Le livre noir de l'accueil de la petite enfance
de Collectif

critiqué par Germain, le 28 octobre 2010
( - 73 ans)


La note:  étoiles
N'oublions pas Pistoïa
" Ce siècle est un siècle d'enfants et les rares hommes qui subsistent ont tellement honte d'eux-mêmes qu'ils sont obligés de se cacher, comme celui qui marchait droit au pays des boiteux. Et ces braves enfants veulent faire tout ce qu'au cours des autres siècles les hommes faisaient, et le faire en enfants qu'ils sont, c'est-à-dire du premier coup, sans travail ni préparation. B ien mieux, ils veulent que le niveau atteint par la civilisation les dispense à perpétuité, eux et leurs successeurs, de toute obligation d'effort et d'application pour obtenir un résultat... " C'est par cette citation terriblement actuelle de G. Leopardi (1832) que Patrick Ben Soussan débute sa contribution au Livre noir de la petite-enfance. Souvenez-vous, c'était en novembre 2009, près de chez nous, de l’autre côté des Alpes : la gestionnaire d'une crèche privée, Anna-Laura Scuderi ( 41 ans ) et son employée, Elena Pesce ( 28 ans), gardaient – au sens littéral - 44 petits enfants … Triste résultat : à bout de nerfs, elles finirent par abreuver les enfants de coups et d’insultes, avant d’être filmées par la caméra des carabinieris intrigués par les plaintes renouvelées des parents.
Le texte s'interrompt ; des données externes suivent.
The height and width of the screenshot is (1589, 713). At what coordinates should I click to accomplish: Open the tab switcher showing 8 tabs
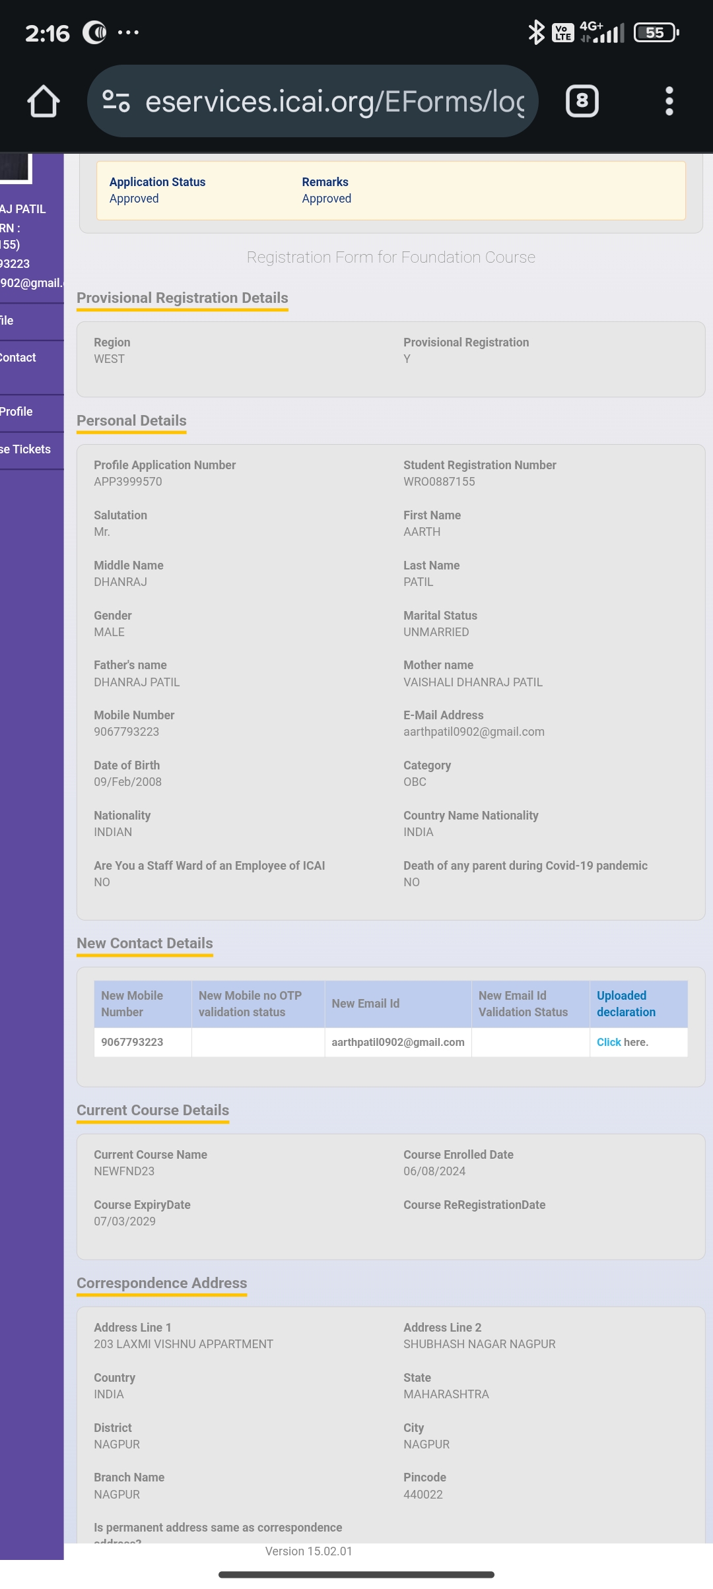click(x=582, y=102)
Tra nsférées en prison, les deux femmes furent tour à tour presque lynchées par d'autres détenues, mises au secret et interdites de séjour dans leur propre région... ; on lança des cocktails molotov contre leur " crèche " rebaptisée "Lager" par des taggers ; leur avocat, ayant " lui-même un enfant de dix huit mois", leur fit faux bond. Dans Double face, Patrick Ben Soussan nous présente un début de décryptage des événements de Pistoïa, ville toscane de 80 000 âmes réputée pour sa douceur de vivre... et la qualité d'accueil de sa crèche municipale et de son école maternelle. "Double face" pour qualifier le côté surréaliste de la situation actuelle où le pire rivalise avec le meilleur. "Double face" du social livré à l'improvisation mercantile, la petite-enfance devenant une vaine poule aux œufs d’or pour naïfs cupides... Il y aurait tant à dire sur l’histoire, y compris sur la supplique de la principale intéressée : " Je suis malade, aidez-moi !" Comprenne qui voudra… : voilà où nous mènent, en tous cas, les sirènes ultralibérales. Au demeurant, « le monde sera sauvé par la poésie » ; merci à Maryvonne Paul pour son magnifique texte intitulé Gestation-Gestion.